→ Do this
Quote the stretch of material below from the line containing "394x246 pixels." through the line containing "Action: (x=328, y=165)", word for word and with both of those lines included. Leave the pictures out of your answer.

[Pointing records for text and elements]
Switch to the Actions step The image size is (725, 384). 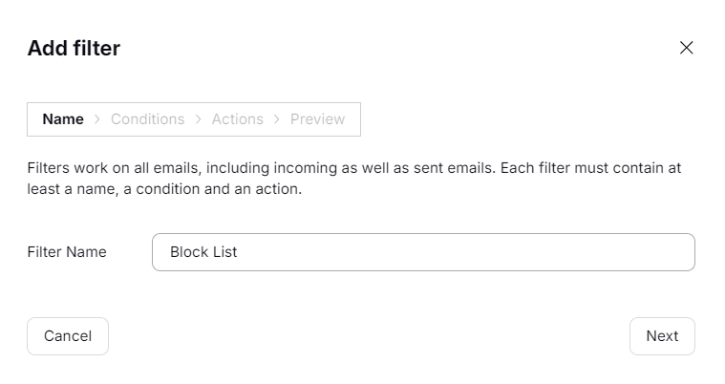pyautogui.click(x=238, y=119)
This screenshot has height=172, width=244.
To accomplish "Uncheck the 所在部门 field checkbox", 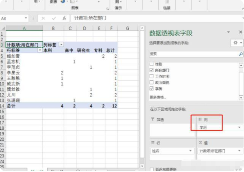I will click(x=152, y=70).
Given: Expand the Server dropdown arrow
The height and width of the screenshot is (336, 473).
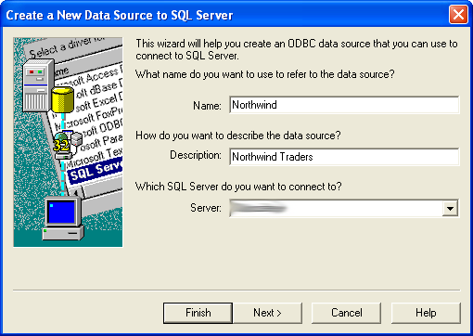Looking at the screenshot, I should tap(450, 208).
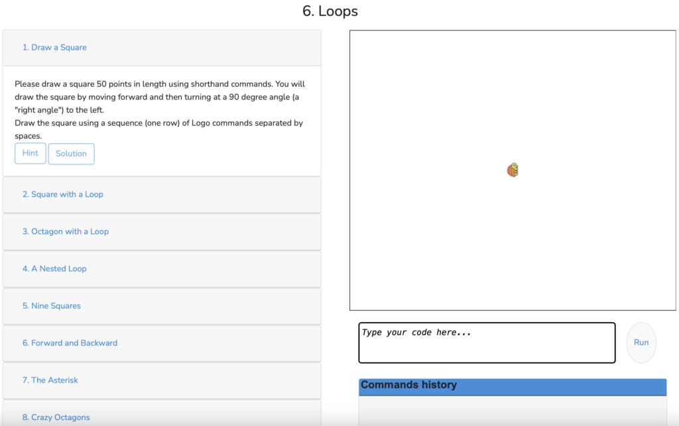The width and height of the screenshot is (679, 426).
Task: Expand the "8. Crazy Octagons" section
Action: 56,417
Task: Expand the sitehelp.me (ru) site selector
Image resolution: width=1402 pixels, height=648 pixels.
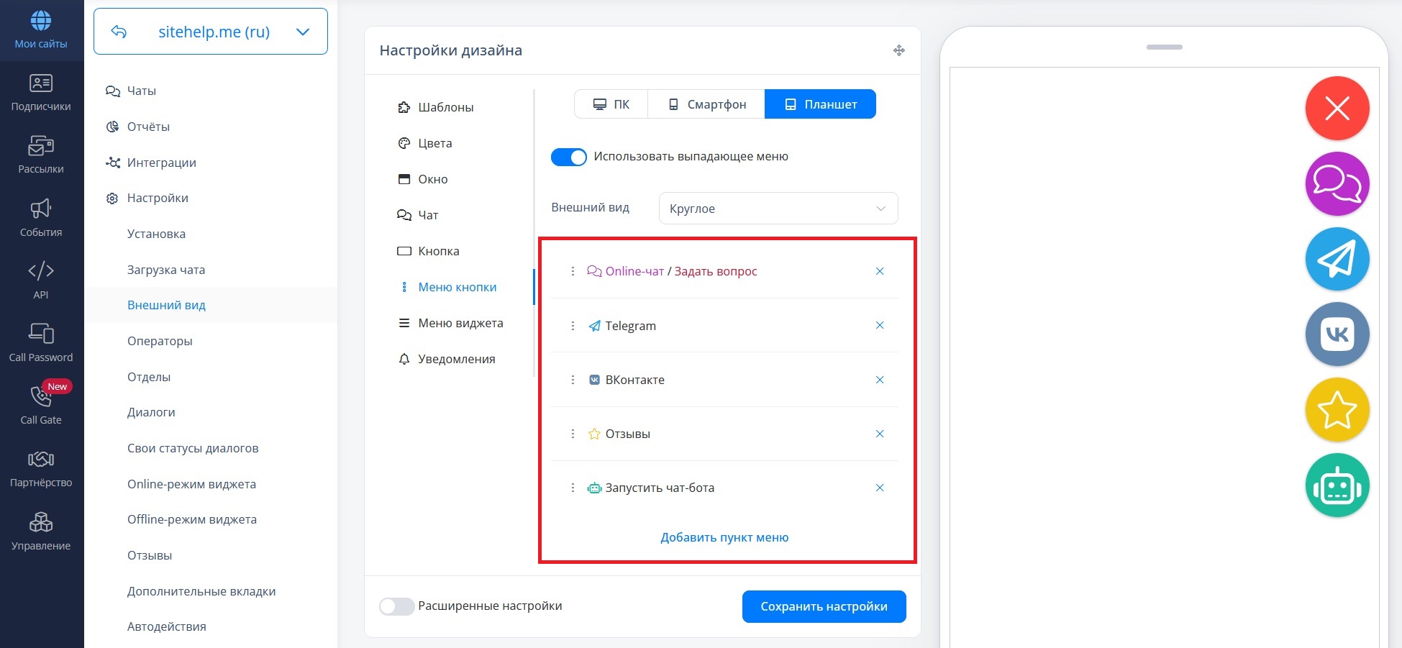Action: tap(303, 32)
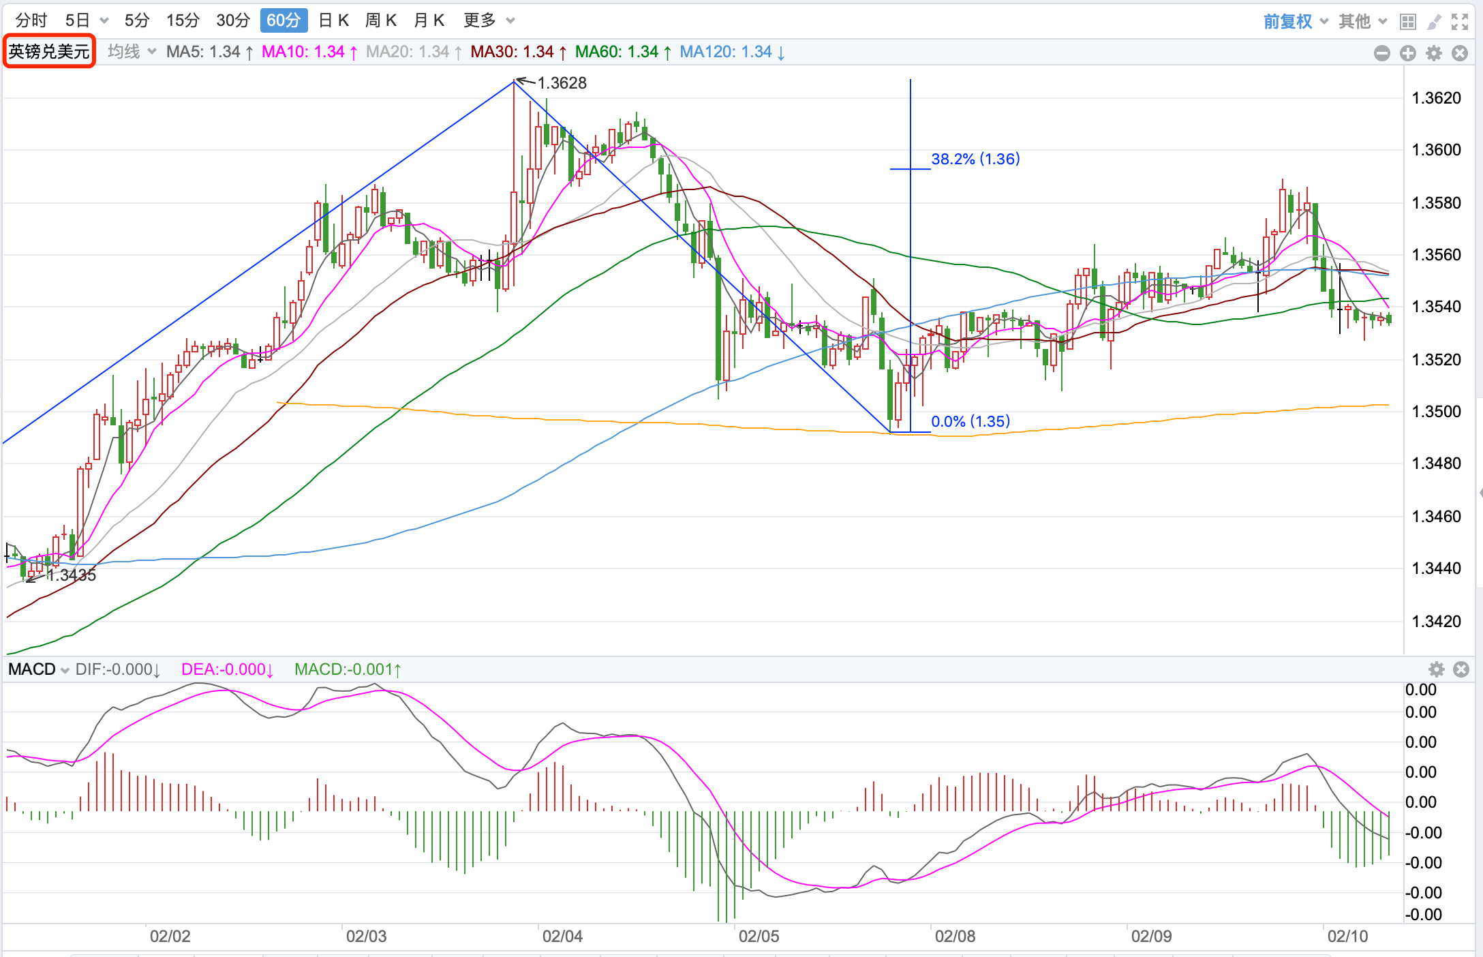Open the MACD indicator selector dropdown

click(39, 669)
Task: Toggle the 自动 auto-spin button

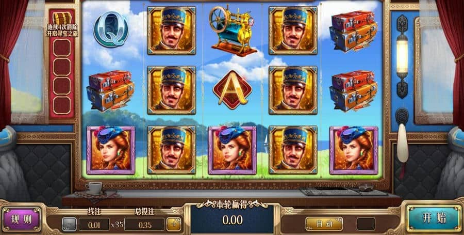Action: point(324,224)
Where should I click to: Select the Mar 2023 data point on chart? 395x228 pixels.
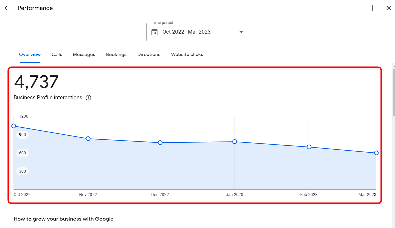[376, 153]
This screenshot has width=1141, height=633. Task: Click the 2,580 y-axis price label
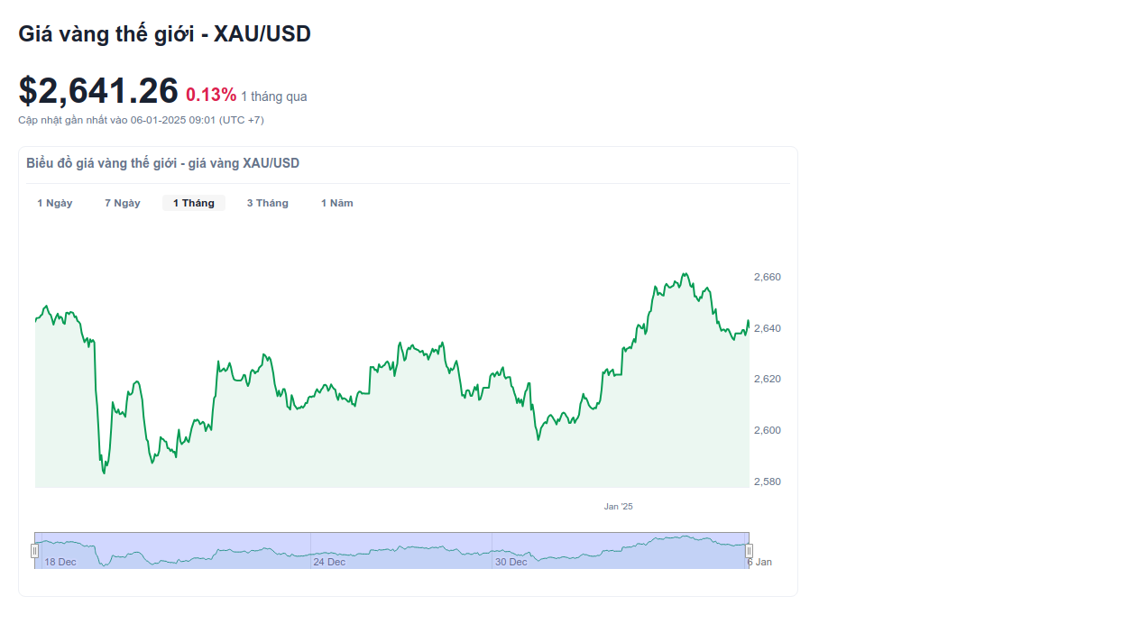(768, 482)
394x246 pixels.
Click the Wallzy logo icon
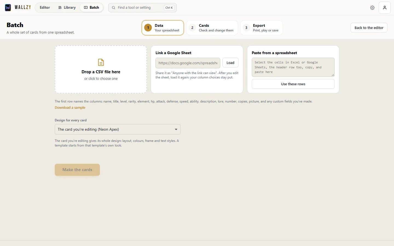(8, 7)
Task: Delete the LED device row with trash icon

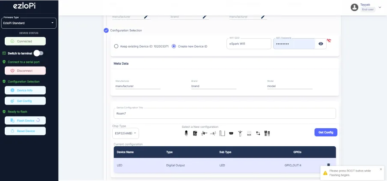Action: (x=328, y=165)
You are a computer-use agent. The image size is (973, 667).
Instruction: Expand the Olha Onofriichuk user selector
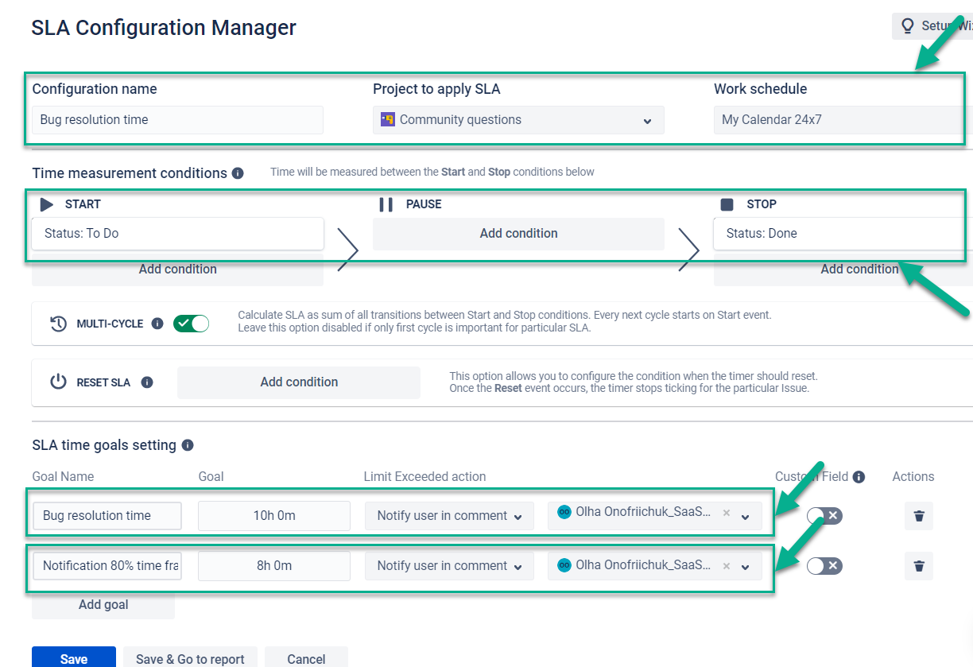(x=745, y=515)
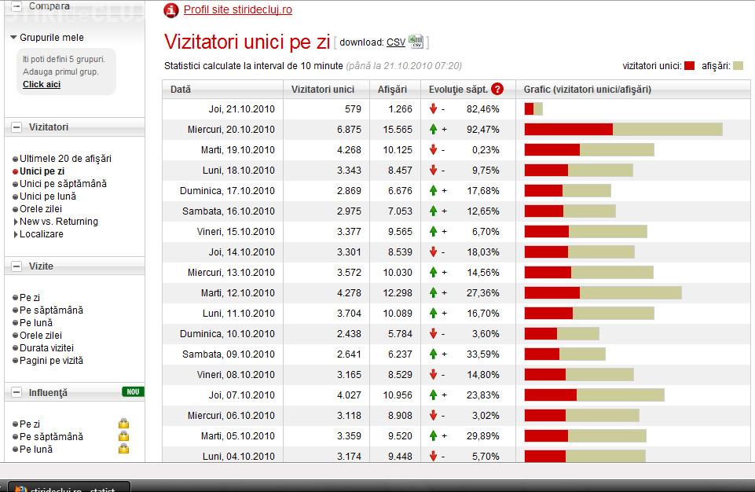Image resolution: width=755 pixels, height=492 pixels.
Task: Click the 'Click aici' link to add group
Action: point(42,84)
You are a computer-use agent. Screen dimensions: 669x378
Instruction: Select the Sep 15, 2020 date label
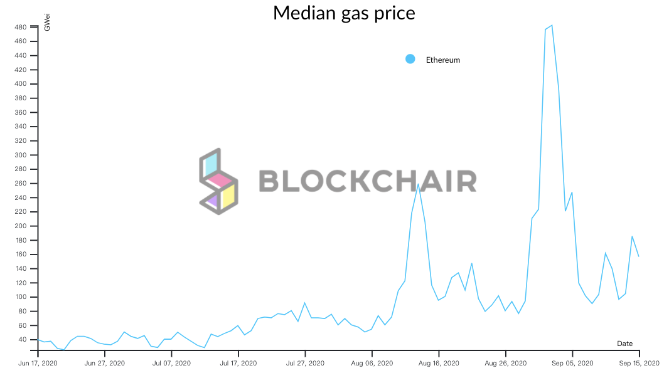639,363
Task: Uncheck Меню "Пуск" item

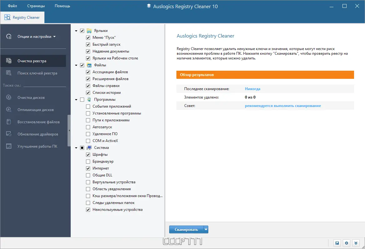Action: [88, 37]
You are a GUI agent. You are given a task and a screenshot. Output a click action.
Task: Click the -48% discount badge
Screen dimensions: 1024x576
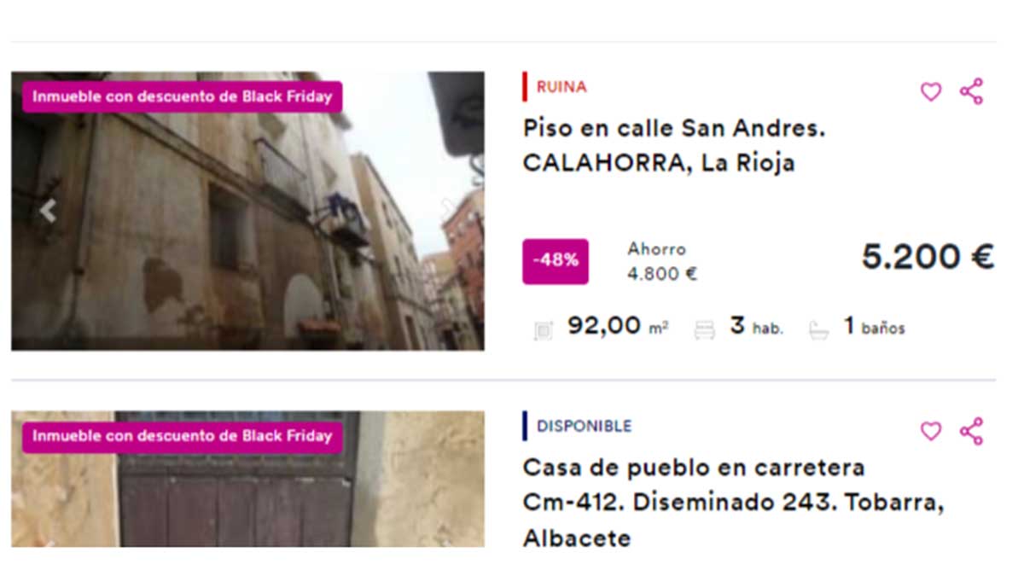point(556,261)
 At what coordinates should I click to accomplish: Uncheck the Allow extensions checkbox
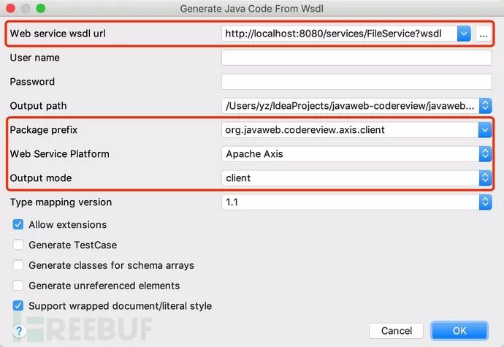(x=18, y=224)
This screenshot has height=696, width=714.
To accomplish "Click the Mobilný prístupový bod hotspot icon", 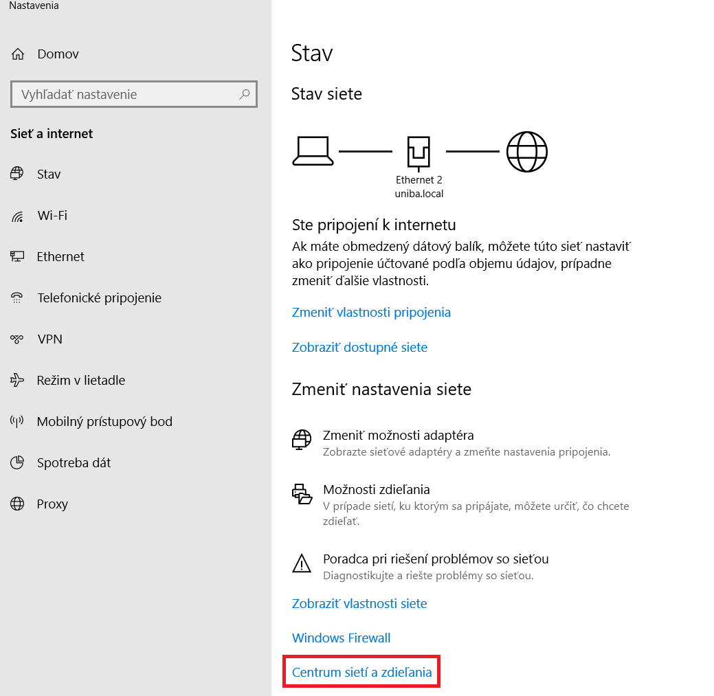I will 17,422.
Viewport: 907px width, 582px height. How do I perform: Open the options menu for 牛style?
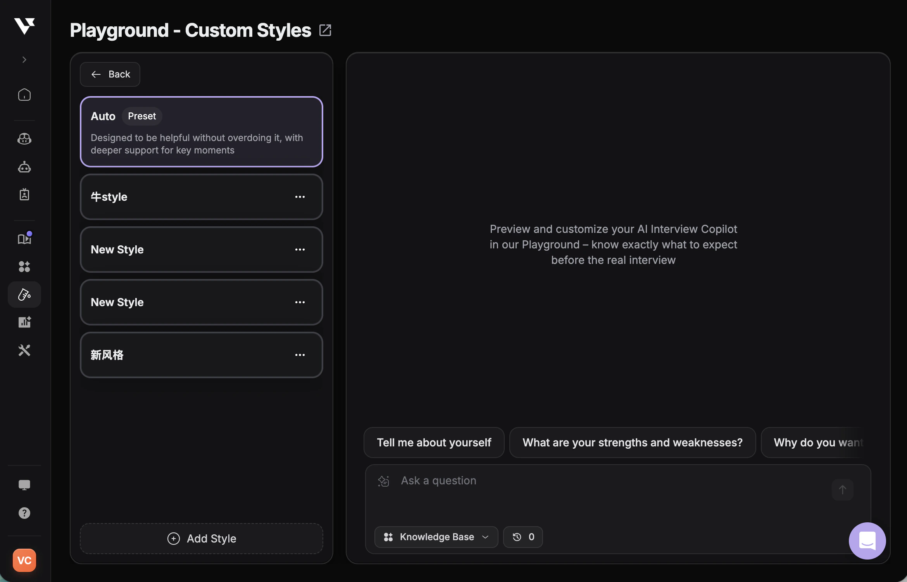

→ Result below
394x246 pixels.
Click the Wallzy logo icon
(8, 7)
Task: Delete the LED device row with trash icon

Action: (x=328, y=165)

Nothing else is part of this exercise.